▶ _Work to complete_:
1) Quote the Haripura text word for word, beginning at the words that have "The Indian National Congress met" and stopping after "the Haripura Congress.".
2) From the text on Haripura, list every village it names as surrounding Haripura.

▶ _Passage_:
_ _ _

Haripura is a village located near Kadod town in the Surat district of Gujarat, India. It is around 13 kilometres north east of Bardoli. During the Indian independence movement, it was the venue of annual session of the Indian National Congress in 1938, referred as the 'Haripura Session'.

Haripura is surrounded by villages including Mori, Samthan, Kadod, and Kosadi.

Geography
Haripura is located on the banks of the Tapti River.

History

Haripura was safe because of its geographical height during great 1968 Tapti flood.

The Indian National Congress met at Haripura during 19 to 22 February 1938, under the presidency of Subhas Chandra Bose; he was elected President of the Haripura Congress Session in 1938. Sardar Vallabhbhai Patel had selected Haripura for the convention. 51 Bullocks'chariot was decorated and sent for this very occasion by the then Maharajasaheb Shri Indrasinhji Pratapsinhji Solanki of Vansda state. Noted painter, Nandalal Bose also created  set of seven posters at the request of Mahatma Gandhi for the Haripura Session, while film director, JBH Wadia, of Wadia Movietone Studio, made a feature-length documentary of the Haripura Congress.

_ _ _

▶ _Raw records_:
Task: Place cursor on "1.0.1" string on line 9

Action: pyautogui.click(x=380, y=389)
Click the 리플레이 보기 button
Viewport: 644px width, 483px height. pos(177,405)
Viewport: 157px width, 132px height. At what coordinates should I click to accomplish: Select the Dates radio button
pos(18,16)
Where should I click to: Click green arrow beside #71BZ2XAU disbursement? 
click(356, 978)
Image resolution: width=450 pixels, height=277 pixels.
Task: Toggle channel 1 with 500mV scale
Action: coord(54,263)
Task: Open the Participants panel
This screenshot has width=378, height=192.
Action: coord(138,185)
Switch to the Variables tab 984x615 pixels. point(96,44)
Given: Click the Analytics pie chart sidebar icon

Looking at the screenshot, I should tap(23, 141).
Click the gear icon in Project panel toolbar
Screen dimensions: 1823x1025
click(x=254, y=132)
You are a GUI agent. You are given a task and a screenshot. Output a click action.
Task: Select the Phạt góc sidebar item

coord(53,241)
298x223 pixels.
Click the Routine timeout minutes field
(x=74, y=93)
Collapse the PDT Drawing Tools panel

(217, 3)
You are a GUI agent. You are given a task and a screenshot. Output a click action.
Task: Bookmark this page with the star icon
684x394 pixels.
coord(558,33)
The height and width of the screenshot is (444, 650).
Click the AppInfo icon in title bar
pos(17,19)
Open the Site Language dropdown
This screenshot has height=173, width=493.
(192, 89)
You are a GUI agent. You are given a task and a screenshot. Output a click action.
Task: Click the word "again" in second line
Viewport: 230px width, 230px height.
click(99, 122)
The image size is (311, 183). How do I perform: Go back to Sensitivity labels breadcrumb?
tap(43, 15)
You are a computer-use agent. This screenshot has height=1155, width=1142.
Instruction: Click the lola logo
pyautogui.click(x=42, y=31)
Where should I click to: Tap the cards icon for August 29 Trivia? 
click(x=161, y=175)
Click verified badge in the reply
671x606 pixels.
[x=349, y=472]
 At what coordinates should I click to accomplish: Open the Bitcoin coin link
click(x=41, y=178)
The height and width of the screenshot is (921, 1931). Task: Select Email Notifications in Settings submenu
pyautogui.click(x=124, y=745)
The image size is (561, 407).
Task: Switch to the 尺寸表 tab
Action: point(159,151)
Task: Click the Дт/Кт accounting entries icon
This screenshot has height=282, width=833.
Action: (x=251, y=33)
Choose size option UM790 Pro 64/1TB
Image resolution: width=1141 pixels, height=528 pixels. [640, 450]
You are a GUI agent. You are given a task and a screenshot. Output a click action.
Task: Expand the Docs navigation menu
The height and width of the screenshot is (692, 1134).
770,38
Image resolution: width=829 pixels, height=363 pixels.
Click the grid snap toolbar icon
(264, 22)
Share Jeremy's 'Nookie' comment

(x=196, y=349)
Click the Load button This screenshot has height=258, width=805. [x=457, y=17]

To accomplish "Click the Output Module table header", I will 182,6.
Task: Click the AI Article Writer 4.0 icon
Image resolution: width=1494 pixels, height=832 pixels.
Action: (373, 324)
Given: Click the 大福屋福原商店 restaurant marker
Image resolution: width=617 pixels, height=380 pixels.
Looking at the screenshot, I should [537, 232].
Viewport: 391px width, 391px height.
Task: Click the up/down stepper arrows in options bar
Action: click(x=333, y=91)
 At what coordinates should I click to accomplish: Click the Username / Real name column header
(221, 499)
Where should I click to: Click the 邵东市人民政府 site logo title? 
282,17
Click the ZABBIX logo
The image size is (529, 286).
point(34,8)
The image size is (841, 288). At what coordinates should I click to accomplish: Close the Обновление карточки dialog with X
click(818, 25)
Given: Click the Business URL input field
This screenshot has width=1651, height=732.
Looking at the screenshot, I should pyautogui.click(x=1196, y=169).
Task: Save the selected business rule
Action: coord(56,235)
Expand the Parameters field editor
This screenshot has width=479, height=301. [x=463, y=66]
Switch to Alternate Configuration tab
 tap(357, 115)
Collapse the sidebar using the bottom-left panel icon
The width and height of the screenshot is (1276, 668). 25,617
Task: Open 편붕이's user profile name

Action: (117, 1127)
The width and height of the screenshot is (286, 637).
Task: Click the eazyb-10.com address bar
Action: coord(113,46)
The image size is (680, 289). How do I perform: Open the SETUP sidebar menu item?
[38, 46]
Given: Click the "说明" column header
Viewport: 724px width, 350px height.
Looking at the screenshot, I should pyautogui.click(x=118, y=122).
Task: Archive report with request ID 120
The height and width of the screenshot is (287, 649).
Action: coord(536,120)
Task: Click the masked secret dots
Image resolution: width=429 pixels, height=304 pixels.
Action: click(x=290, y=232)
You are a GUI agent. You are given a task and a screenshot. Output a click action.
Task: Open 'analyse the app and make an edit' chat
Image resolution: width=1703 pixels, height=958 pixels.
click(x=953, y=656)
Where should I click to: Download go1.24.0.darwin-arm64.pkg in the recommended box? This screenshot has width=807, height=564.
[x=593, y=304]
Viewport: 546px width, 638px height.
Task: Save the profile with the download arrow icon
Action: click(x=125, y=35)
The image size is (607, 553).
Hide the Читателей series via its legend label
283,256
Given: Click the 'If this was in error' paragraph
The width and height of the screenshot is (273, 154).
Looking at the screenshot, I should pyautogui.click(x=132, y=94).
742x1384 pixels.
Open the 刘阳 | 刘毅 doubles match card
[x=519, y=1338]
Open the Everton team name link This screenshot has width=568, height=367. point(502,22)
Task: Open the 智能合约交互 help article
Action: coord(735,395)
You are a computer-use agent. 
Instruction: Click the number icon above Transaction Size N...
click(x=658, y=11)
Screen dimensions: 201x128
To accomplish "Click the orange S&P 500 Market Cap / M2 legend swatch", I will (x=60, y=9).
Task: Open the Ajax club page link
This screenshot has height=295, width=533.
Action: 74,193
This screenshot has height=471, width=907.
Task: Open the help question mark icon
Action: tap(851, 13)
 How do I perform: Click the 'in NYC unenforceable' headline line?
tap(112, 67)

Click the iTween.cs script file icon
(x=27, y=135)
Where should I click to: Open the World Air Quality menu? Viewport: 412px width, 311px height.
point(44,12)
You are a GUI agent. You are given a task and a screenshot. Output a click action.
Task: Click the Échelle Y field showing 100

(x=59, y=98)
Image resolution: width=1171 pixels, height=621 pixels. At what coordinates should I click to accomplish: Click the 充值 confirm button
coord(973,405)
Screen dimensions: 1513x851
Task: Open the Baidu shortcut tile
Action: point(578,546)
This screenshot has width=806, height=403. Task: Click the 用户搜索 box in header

_ _ _

▶ _Responses in order_:
1)
The Indian National Congress met at Haripura during 19 to 22 February 1938, under the presidency of Subhas Chandra Bose; he was elected President of the Haripura Congress Session in 1938. Sardar Vallabhbhai Patel had selected Haripura for the convention. 51 Bullocks'chariot was decorated and sent for this very occasion by the then Maharajasaheb Shri Indrasinhji Pratapsinhji Solanki of Vansda state. Noted painter, Nandalal Bose also created  set of seven posters at the request of Mahatma Gandhi for the Haripura Session, while film director, JBH Wadia, of Wadia Movietone Studio, made a feature-length documentary of the Haripura Congress.

2) Mori, Samthan, Kadod, Kosadi